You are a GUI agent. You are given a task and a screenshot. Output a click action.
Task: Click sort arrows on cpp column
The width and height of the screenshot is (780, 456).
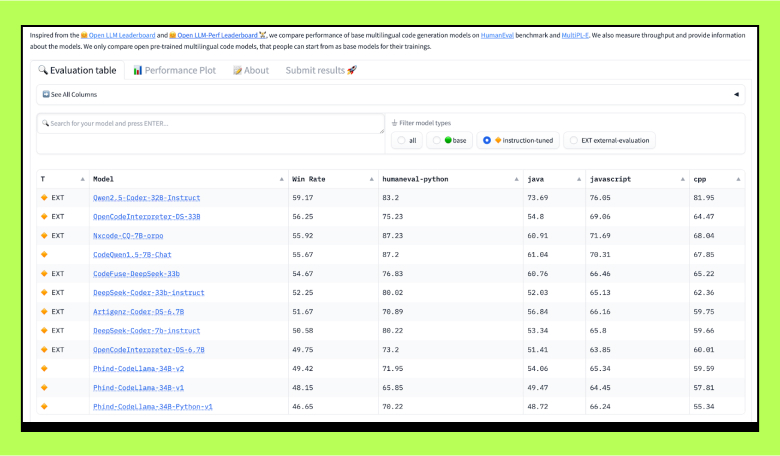739,179
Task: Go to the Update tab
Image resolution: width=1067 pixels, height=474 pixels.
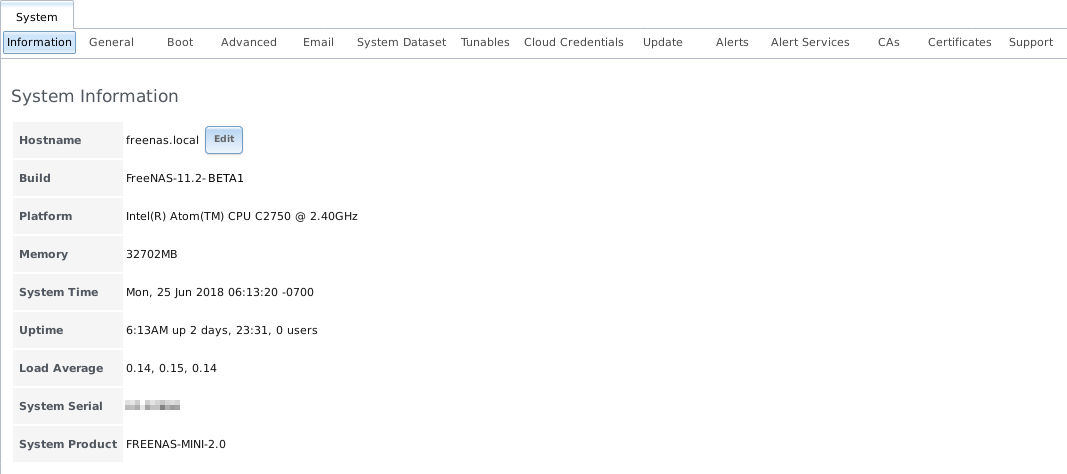Action: [x=662, y=42]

_ _ _ _ _ _ _

Task requirements >>
Go back to the line containing "Image resolution: width=1067" and output it and every line after it through the end of the records, exactly, but not the pictures.

Solution >>
Image resolution: width=1067 pixels, height=474 pixels.
Action: [x=662, y=42]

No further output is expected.